Foto: AP / Dmirtry Astakhov

Lauter Warnschuss für die russische Elite: In einem Großeinsatz hat das russische Ermittlungskomitee am Wochenende eine "kriminelle Vereinigung" um das Oberhaupt der nordrussischen Teilrepublik Komi, Wjatscheslaw Gaiser, hochgenommen. Seit Samstag sitzt der Gouverneur in Untersuchungshaft. Die Fahnder nahmen Gaiser am Flughafen kurz vor dem Antritt einer Auslandsreise fest. Andere Verdächtige, insgesamt 19 Personen, wurden in Sotschi, St. Petersburg und Komis Hauptstadt Syktywkar arretiert.

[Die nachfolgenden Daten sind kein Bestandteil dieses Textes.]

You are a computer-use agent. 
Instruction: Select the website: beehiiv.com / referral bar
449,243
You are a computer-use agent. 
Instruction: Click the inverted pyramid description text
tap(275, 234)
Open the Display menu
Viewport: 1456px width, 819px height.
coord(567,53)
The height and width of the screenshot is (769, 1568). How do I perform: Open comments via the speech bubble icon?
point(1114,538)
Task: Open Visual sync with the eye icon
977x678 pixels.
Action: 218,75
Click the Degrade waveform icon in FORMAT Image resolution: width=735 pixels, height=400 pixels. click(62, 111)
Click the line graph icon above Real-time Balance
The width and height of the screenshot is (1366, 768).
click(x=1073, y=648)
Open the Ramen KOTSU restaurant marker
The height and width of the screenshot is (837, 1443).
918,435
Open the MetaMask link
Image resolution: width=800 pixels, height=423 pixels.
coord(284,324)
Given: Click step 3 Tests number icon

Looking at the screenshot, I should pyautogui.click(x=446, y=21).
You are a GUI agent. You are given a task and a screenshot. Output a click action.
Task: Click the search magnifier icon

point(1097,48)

Gaiser wird betrügerische Aneignung von Staatseigentum vorgeworfen. Er soll zukunftsreiche Unternehmen seiner Region über Haushaltsmittel subventioniert und dann an ihm nahestehende Firmen verkauft haben.

25 Jahre Haft drohen

Bei den mehr als 80 Hausdurchsuchungen konfiszierten die Ermittler eigenen Angaben nach Dokumente über Offshorefirmen mit Aktiva über eine Milliarde Rubel (1,34 Millionen Euro). Daneben beschlagnahmten sie 60 Kilogramm an Juwelen und Dutzende Uhren, von denen die teuerste angeblich eine Million Dollar wert ist. Ebenfalls pikant: Angeblich verhandelte der Gouverneur über den Kauf von zwei Privatflugzeugen. Ihm drohen 25 Jahre Haft.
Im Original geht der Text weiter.